TAMPA, Fla. — Candidates often say they write their own speeches, but in the case of Mitt Romney's convention address, it is a claim more plausible than most. It was highly personal, rhetorically unambitious and perfectly imaginable as the product of Romney's iPad.
Assuming this to be the case, we have been handed an interesting artifact. Setting aside aesthetic and partisan judgments, what do his preferred arguments and illustrations reveal about Romney himself?
First, at least stylistically, Romney is the retro candidate. His stories are sentimental, his jokes are corny, his parents are his heroes and his family is aggressively nuclear. There is an admirable defiance about it all. You want authenticity? You got it. In your heart you know he's square.

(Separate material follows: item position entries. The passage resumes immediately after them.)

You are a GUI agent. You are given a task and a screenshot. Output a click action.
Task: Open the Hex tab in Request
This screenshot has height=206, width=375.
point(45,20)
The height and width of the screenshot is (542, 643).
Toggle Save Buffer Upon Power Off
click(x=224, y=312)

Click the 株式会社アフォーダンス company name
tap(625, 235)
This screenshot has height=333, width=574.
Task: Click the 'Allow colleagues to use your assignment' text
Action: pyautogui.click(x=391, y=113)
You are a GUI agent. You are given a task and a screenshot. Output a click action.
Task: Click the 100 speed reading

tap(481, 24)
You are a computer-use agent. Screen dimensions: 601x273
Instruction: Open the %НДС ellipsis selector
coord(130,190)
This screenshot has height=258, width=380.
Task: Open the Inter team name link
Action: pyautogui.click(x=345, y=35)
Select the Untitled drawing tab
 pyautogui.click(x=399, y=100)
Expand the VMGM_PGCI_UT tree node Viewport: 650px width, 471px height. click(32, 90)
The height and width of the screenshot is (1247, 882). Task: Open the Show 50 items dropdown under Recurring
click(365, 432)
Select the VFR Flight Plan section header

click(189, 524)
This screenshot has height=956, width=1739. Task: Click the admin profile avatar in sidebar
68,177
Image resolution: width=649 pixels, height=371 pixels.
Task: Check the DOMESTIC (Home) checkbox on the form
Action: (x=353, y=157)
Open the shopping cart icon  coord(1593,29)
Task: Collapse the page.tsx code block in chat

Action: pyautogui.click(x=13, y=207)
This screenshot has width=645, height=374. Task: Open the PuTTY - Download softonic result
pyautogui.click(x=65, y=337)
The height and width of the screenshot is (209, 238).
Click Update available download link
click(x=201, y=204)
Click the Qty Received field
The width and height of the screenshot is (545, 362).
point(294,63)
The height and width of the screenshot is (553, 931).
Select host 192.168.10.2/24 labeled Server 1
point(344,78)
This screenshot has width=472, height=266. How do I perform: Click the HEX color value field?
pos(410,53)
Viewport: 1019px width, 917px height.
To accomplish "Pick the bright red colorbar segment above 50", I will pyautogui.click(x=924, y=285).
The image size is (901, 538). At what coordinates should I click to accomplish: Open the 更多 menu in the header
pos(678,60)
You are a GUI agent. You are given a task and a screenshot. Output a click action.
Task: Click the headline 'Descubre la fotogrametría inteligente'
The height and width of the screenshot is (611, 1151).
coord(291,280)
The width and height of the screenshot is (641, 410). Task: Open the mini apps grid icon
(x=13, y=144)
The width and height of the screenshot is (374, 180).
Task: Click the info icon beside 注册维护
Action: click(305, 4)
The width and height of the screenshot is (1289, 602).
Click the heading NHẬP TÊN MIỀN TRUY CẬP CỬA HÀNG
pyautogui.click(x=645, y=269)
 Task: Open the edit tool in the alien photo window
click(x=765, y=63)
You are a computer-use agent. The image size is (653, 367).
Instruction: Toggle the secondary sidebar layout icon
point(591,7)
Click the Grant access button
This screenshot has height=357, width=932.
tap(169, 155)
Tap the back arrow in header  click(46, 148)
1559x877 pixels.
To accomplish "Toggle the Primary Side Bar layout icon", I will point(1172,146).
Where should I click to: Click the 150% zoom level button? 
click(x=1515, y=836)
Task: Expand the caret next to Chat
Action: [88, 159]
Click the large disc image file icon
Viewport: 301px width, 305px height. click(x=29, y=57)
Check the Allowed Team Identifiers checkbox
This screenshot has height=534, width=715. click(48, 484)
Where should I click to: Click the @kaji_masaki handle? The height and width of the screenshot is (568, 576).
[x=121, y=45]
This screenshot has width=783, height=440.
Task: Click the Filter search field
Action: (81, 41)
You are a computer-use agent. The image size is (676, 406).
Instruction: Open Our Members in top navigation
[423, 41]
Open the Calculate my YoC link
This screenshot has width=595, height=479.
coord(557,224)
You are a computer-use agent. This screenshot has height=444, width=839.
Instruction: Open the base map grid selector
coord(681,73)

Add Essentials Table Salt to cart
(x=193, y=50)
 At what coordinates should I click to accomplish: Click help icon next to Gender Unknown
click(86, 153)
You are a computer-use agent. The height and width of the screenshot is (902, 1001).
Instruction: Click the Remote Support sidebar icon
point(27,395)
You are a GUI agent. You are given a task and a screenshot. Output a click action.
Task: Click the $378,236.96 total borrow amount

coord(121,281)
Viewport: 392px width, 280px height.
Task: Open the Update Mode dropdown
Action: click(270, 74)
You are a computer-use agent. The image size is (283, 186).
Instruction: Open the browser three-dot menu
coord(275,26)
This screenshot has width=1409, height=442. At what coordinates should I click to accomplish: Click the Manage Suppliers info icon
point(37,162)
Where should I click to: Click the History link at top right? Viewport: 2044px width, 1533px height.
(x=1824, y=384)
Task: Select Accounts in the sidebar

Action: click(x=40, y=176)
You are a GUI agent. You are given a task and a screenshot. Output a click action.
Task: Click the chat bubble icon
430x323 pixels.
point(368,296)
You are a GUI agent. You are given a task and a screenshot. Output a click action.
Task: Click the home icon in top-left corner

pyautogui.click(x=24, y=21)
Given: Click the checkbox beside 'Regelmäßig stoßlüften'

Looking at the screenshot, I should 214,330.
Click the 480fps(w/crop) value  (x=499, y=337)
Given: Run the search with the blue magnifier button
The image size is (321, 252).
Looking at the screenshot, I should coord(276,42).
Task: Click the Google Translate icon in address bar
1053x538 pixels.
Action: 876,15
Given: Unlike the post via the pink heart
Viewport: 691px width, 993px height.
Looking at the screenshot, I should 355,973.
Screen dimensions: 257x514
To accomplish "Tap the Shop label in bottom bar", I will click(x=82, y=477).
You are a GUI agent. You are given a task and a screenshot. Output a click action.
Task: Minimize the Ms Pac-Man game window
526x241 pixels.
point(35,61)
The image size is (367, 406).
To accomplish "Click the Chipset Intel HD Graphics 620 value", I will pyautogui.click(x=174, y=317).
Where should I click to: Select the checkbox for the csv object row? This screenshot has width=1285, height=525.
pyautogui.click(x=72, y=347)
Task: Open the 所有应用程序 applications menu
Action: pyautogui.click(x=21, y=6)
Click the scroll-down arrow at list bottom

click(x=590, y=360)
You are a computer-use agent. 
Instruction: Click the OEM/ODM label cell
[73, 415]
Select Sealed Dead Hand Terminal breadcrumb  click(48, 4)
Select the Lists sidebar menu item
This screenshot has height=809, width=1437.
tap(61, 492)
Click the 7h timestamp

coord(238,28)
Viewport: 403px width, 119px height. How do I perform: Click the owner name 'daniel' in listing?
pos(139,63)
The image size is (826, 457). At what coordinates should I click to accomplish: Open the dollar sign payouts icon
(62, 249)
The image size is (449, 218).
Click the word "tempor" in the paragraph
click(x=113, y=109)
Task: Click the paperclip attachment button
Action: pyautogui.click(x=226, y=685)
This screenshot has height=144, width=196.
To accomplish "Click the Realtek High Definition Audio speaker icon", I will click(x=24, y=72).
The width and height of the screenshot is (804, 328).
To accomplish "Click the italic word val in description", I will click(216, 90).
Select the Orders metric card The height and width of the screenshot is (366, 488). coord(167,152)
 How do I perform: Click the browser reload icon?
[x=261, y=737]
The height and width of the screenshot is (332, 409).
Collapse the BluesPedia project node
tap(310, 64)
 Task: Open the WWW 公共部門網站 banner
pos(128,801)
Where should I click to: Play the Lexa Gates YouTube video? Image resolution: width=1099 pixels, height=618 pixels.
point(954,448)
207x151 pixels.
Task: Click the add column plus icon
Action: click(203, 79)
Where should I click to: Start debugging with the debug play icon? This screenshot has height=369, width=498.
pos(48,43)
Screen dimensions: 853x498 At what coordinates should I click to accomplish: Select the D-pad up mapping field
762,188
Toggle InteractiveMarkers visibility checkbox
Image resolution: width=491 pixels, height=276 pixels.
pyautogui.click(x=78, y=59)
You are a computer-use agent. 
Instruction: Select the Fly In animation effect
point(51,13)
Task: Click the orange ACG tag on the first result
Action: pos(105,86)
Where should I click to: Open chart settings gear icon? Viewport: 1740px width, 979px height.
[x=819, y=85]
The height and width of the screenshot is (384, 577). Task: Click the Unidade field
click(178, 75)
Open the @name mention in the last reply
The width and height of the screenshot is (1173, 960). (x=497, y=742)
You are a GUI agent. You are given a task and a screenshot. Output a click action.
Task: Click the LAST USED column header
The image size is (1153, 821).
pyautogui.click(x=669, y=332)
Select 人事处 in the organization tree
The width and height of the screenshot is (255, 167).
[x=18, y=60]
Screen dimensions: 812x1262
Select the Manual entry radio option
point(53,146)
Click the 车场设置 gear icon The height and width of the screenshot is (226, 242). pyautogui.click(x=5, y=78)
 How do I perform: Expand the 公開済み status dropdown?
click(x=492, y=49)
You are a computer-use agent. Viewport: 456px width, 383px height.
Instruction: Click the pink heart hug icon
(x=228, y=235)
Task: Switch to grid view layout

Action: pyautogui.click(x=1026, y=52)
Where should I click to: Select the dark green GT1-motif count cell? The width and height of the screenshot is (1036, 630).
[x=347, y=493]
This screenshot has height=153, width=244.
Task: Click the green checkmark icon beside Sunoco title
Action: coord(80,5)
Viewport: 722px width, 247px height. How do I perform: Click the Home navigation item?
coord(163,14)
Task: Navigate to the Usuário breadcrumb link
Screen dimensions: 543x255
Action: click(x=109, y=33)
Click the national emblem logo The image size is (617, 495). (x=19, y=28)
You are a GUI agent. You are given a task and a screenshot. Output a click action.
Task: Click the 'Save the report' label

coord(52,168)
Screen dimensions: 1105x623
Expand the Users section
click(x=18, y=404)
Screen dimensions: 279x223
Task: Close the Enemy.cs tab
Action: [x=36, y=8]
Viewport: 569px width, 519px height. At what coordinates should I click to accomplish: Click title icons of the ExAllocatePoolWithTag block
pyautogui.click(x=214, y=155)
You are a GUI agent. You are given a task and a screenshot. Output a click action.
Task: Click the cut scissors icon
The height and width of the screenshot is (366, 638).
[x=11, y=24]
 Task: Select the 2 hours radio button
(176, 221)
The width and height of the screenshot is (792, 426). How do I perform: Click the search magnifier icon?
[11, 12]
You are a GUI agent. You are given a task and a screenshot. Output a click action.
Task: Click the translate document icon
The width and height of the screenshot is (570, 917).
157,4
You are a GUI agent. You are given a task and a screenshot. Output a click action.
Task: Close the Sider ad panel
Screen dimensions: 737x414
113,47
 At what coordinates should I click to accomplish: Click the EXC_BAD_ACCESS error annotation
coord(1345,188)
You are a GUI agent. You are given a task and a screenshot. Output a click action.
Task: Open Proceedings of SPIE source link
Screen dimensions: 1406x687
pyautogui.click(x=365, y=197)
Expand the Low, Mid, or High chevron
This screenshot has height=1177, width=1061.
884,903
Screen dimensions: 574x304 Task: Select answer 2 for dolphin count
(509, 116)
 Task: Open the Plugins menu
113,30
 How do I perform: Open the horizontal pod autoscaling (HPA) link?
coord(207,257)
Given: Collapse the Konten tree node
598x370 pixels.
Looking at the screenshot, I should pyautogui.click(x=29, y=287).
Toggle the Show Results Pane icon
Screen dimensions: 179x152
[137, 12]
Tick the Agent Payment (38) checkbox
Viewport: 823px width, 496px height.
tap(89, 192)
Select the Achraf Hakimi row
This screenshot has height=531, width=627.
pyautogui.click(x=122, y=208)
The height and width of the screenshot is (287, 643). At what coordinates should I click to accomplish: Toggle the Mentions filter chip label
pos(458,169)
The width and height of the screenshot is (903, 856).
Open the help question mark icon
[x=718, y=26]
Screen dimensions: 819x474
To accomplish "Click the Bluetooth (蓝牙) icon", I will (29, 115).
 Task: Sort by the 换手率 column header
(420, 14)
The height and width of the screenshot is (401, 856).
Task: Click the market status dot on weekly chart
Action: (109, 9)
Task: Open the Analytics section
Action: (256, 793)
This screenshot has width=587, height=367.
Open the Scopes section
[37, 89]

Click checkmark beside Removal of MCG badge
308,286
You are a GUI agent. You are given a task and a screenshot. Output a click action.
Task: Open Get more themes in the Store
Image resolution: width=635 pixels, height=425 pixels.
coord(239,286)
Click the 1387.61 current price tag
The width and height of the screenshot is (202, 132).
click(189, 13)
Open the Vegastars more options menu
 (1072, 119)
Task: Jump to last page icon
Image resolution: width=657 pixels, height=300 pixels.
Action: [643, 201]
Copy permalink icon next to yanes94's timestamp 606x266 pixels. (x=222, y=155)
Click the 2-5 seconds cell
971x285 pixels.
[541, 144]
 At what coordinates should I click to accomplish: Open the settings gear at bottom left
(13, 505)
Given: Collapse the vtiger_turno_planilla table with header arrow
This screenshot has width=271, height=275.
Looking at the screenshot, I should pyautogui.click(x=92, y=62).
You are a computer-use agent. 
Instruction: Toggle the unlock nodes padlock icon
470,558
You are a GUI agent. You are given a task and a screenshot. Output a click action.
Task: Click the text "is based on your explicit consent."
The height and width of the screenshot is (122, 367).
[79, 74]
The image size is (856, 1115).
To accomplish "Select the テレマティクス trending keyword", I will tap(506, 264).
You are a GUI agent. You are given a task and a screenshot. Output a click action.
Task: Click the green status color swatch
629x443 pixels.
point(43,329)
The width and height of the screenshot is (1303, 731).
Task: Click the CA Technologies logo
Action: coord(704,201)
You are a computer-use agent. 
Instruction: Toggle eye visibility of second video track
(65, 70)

Not that there is anything wrong with that. Some of my best friends — actually, me — are squares. But this is a change from recent presidents. Both Bill Clinton and George W. Bush were baby boomer archetypes — one a story of indiscipline, the other of repentance. In his 2000 convention address, Bush said, “I believe … in forgiveness, because I needed it.” The need itself was humanizing and typical of his times.
Romney, in contrast, inhabits the world before Mrs. Robinson. Some deny it ever existed. Romney proves them wrong. This is not nostalgia; it is a lifestyle choice. Some on the cultural left have little tolerance for this particular alternative lifestyle. But millions of Americans, including many Mormons and evangelicals, practice it without shame. It may even help explain Romney's strong appeal to seniors — a group he leads by double digits, for example, in Florida.
In this case, anachronism is also a kind of armor. No man so grounded, so stable, so religious, so endearingly square can also be the heartless, lawless villain of President Obama's hyperbolic negative ads.
A second self-revelation contained in Romney's speech: He is not really ideological. He did not engage a debate on the role of government, or America's place in the world, or the future of entitlements. He proclaimed policies instead of arguing for them. He offered five points instead of first principles.